Petit exercice 1:
D'après l'extrait fourni, combien de livres d'Enrique Vila-Matas André Gabastou a-t-il traduits ?
Petit exercice 2:
Réécrivez en liste à puces le paragraphe de l'extrait fourni qui commence par « Je ne peux évoquer André ». Conservez ses faits principaux.

Décès de notre ami, et traducteur, André Gabastou, le 11 novembre…

— Ecrit le vendredi 17 novembre 2023 dans la rubriqueBlogs, Littératures, Rencontres”.

Hier 16 novembre, à 12 h 13, un courriel de ma cousine Françoise m’a appris le décès d’André Gabastou.

Le 11 novembre, à Paris, indiquait-elle.

Et ses obsèques s’étant déroulées ce vendredi matin, 17 novembre, à 10 h, en l’église Saint-Pierre de Lay-Lamidou, en Béarn…

Voici le superbe hommage que lui rend, publié dans Libération le 14 novembre, Enrique Vila-Matas :

Le Béarnais, l’un des meilleurs et des plus fins de sa profession, mort le 11 novembre, a traduit de grands auteurs contemporains de langue espagnole, notamment Enrique Vila-Matas. Celui-ci lui rend hommage en faisant de lui un personnage de son monde.
«André Gabastou avait une méthode aussi mystérieuse qu’infaillible pour obtenir, à chaque problème de traduction, une amélioration automatique de l’original», admire Enrique Vila-Matas. (Mathieu Bourgois)

par Enrique Vila-Matas

publié le 14 novembre 2023 à 18h11

Je ne peux évoquer André, homme et traducteur exceptionnel, qu’en termes très élogieux. Tant d’années de collaboration étroite (il a traduit douze de mes livres) lui avaient donné une connaissance très fine de mon style, et il agissait en créateur qui m’était infiniment supérieur. Il résolvait aisément ce qui en perturbait tant d’autres : par exemple la prolifération, dans mes textes, de citations vraies ou fausses. Mieux encore, il avait une méthode aussi mystérieuse qu’infaillible pour obtenir, à chaque problème de traduction, une amélioration automatique de l’original _ rien moins ! Je le découvris un jour où, feuilletant distraitement un supplément culturel, je tombai sur une phrase isolée, mise en appel, qui attira mon attention. J’ai de nouveau évoqué cette anecdote à la Maison de la poésie, voici un mois, en présence de Tiphaine Samoyault, Manuela Corigliano et André Gabastou lui-même _ tiens donc ! Peut-être parce qu’elle abordait un thème qui m’était particulièrement cher, ai-je dit, cette phrase me parut écrite avec un rythme assez élégant pour éveiller l’envie, et je suis allé jusqu’à penser que j’aurais bien aimé être l’auteur d’une composition où les mots étaient si bien choisis, et l’ordre des propositions subordonnées, si incroyablement harmonieux.

C’étaient des mots d’un autre monde, bien qu’ils paraissent venir du mien. A peine avais-je dit cela que je découvris que la phrase était signée par moi et tirée de l’un de mes romans, dans la traduction brillante de Gabastou _ voilà. Ce jour-là, j’ai compris pourquoi j’avais d’aussi bons lecteurs en France et pourquoi la France m’avait donné un accueil si chaleureux _ voilà.

Données enregistrées:
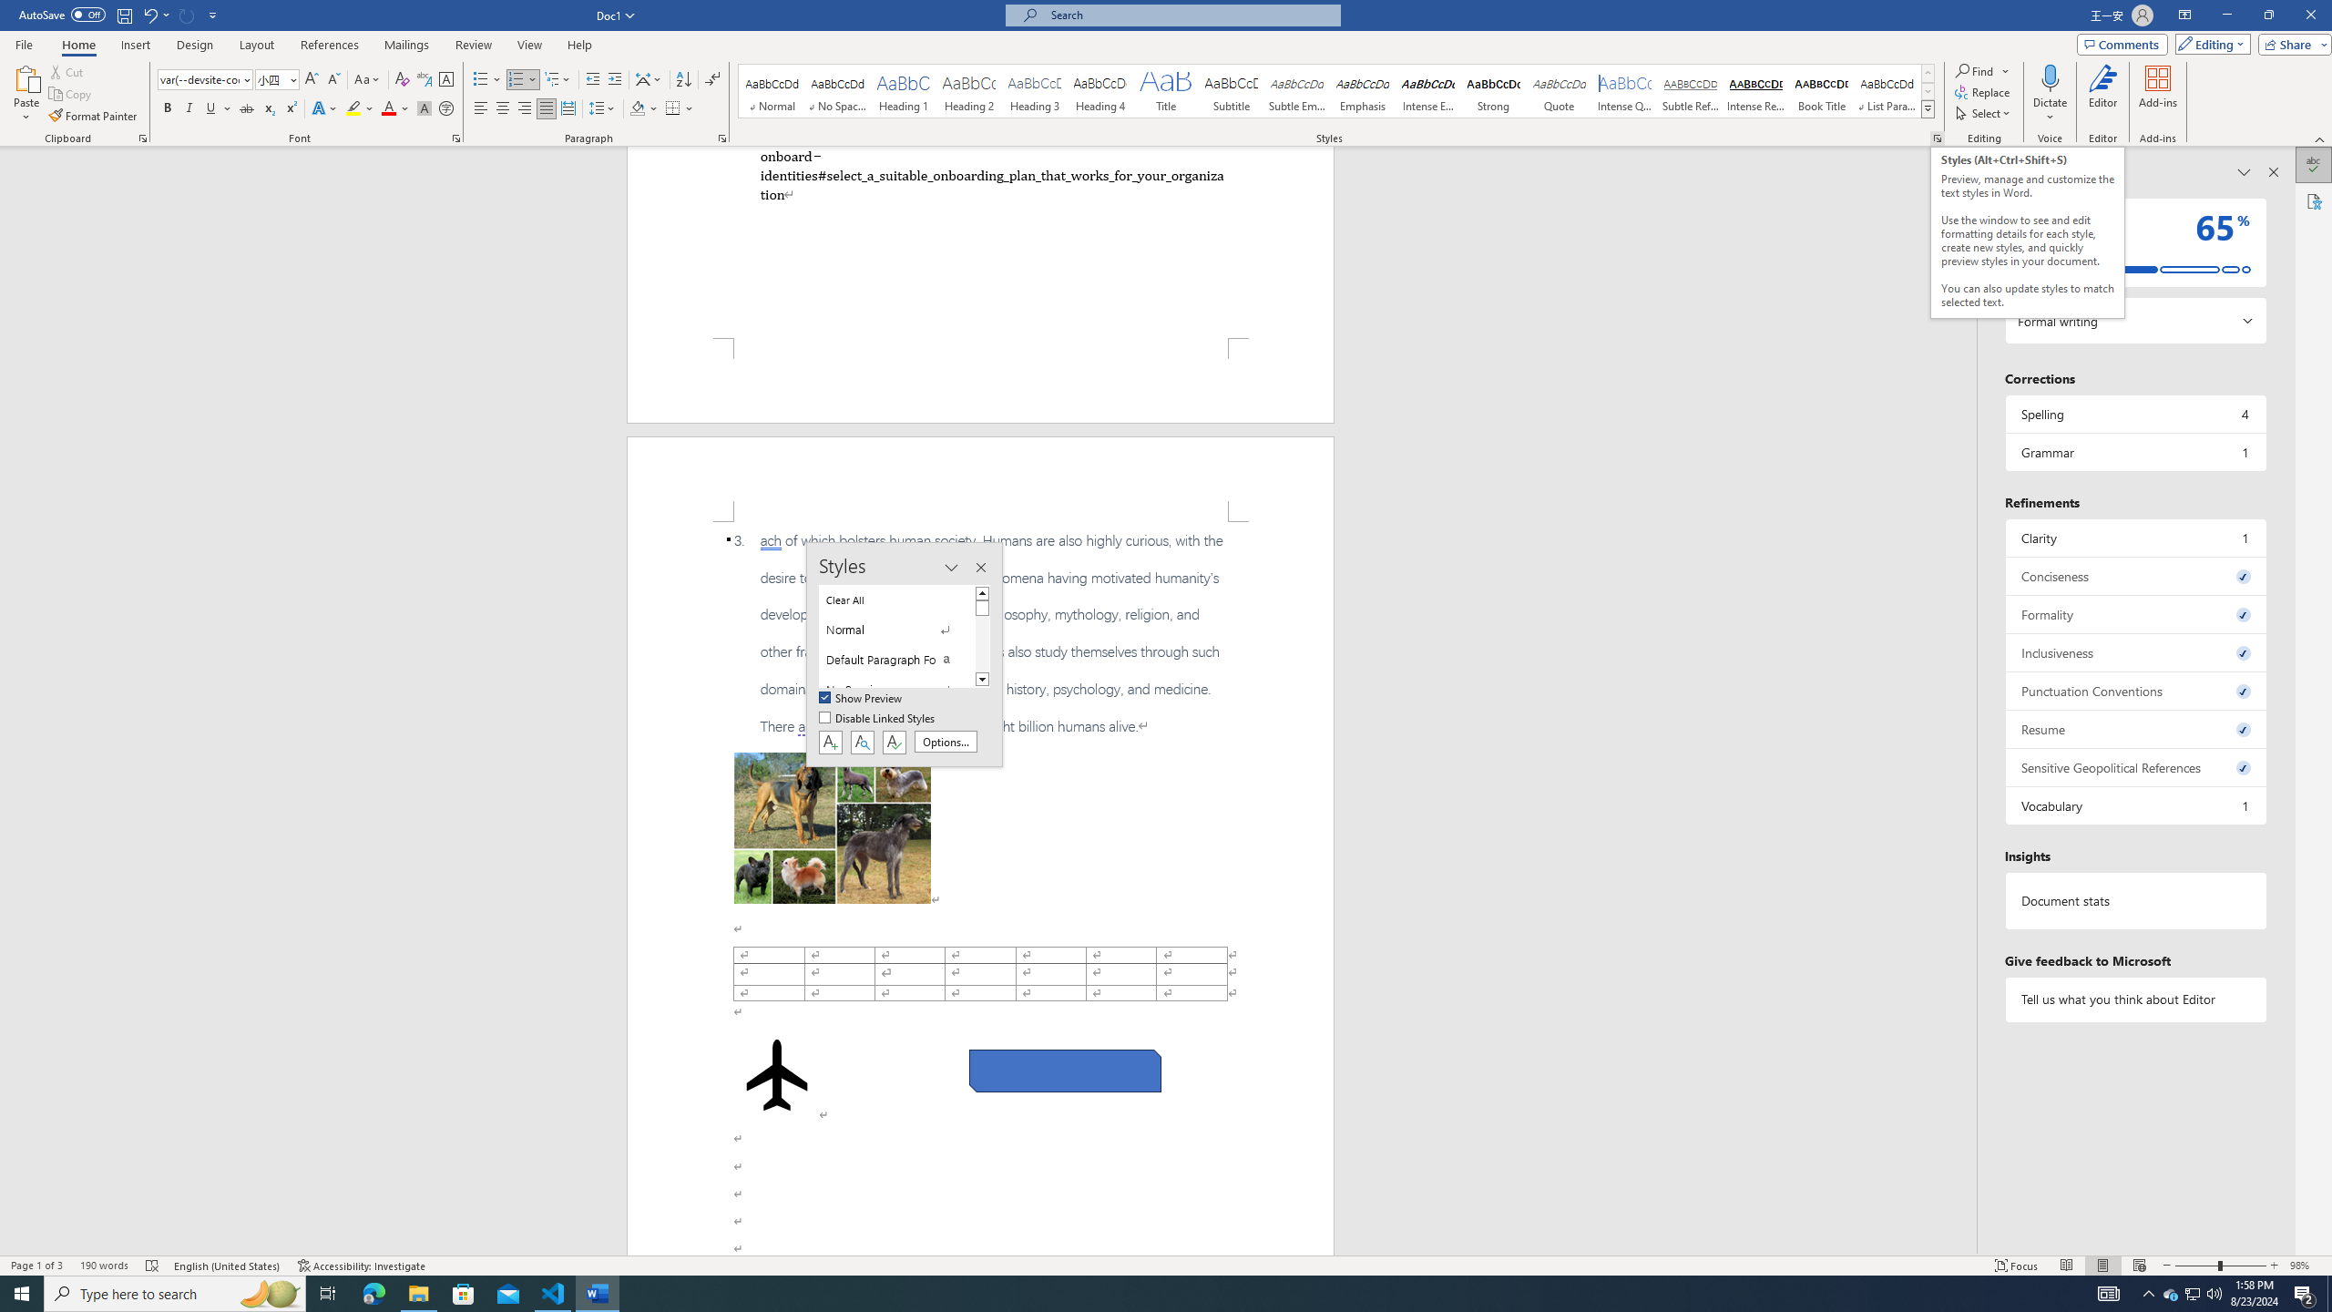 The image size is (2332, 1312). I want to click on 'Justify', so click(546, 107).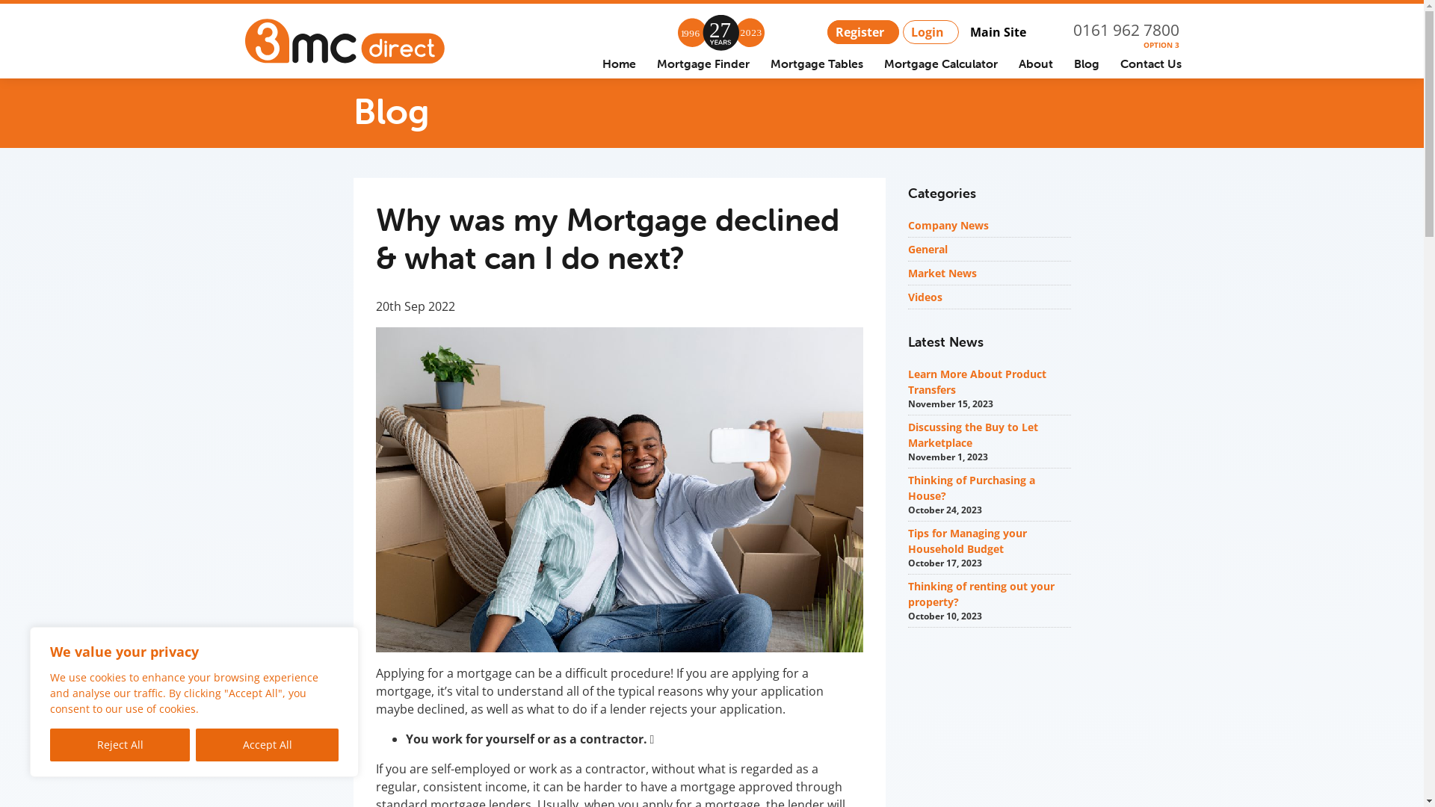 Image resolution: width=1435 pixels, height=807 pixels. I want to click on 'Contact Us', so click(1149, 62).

Solution rédigée 1:
Il en a traduit douze.

Solution rédigée 2:
- Enrique Vila-Matas ne peut parler d'André Gabastou, homme et traducteur exceptionnel, qu'en termes très élogieux.
- Leur collaboration étroite a duré de nombreuses années, et Gabastou a traduit douze de ses livres. Il connaissait donc très finement son style et agissait en créateur qu'il jugeait infiniment supérieur à lui.
- Il résolvait aisément ce qui en gênait tant d'autres, comme la prolifération de citations vraies ou fausses dans ses textes.
- Il avait une méthode mystérieuse et infaillible pour améliorer l'original à chaque problème de traduction.
- Vila-Matas l'a découvert en feuilletant un supplément culturel. Une phrase isolée, mise en appel, y a attiré son attention.
- Un mois avant cet hommage, il a de nouveau raconté cette anecdote à la Maison de la poésie, devant Tiphaine Samoyault, Manuela Corigliano et André Gabastou lui-même.
- Cette phrase abordait un thème qui lui était cher et avait un rythme assez élégant pour éveiller l'envie. Il aurait aimé en être l'auteur, pour le choix des mots et l'harmonie des propositions subordonnées.